3)：Internet-of-things terminal does not require to carry out user face data integrity protection, but supports authentication encryption algorithm. SGSN/MME in authentication encryption algorithm list and selects Internet of Things respectively from orderly AES list in list of integrity algorithms The AES of the limit priority that network termination can be supported, authentication encryption algorithm and integral algorithm.SGSN/MME and Internet of Things Network termination application authorization AES protects signaling plane data, to prevent the eavesdropping and modification of signaling plane data.SGSN/MME and Internet-of-things terminal uses AES, to ensure the confidentiality of user face data.Selected integral algorithm is used to protect certification With the integrality of message during negotiating algorithm.

4)：Internet-of-things terminal needs the integrity protection of user face data and supports authentication encryption algorithm.SGSN/MME from The limit priority that selection internet-of-things terminal can be supported in orderly authentication encryption algorithm list and list of integrity algorithms Authentication encryption algorithm and integral algorithm.SGSN/MME and internet-of-things terminal protect signaling plane data using authentication encryption algorithm With the confidentiality and integrality of user face data.Selected integral algorithm is used to protect message during certification and negotiating algorithm Integrality.

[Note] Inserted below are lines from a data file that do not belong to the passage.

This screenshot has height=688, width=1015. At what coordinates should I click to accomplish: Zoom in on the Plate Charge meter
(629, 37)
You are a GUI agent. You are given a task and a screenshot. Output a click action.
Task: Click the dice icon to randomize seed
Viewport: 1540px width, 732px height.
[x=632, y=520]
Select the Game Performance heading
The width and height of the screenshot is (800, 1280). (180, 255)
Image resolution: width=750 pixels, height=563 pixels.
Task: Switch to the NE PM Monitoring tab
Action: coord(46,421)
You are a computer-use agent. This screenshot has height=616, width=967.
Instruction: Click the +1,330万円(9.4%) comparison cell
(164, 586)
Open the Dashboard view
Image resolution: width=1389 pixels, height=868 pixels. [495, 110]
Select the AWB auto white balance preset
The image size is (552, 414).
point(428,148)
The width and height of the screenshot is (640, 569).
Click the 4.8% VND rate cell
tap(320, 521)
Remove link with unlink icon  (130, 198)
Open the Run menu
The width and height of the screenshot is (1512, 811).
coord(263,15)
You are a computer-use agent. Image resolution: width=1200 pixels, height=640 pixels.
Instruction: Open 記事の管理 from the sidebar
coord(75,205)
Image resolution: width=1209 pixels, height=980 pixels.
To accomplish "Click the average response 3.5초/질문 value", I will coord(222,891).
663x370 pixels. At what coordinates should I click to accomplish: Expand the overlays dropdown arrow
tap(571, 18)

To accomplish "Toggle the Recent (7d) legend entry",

In several embodiments provided herein, it should be understood that disclosed apparatus and method, can be by it Its mode is realized.Apparatus embodiments described above are only schematical, for example, the division of the unit, is only A kind of division of logic function, can have other dividing mode, such as when actually realizing：Multiple units or component can be combined, or Another system is desirably integrated into, or some features can be ignored, or do not perform.In addition, shown or discussed each composition portion Coupling point each other or direct-coupling or communication connection can be the INDIRECT COUPLINGs of equipment or unit by some interfaces Or communication connection, can be electrical, machinery or other forms.

The above-mentioned unit that is illustrated as separating component can be or may not be it is physically separate, it is aobvious as unit The part for showing can be or may not be physical location, you can with positioned at a place, it is also possible to be distributed to multiple network lists In unit；Part or all of unit therein can be according to the actual needs selected to realize the purpose of this embodiment scheme.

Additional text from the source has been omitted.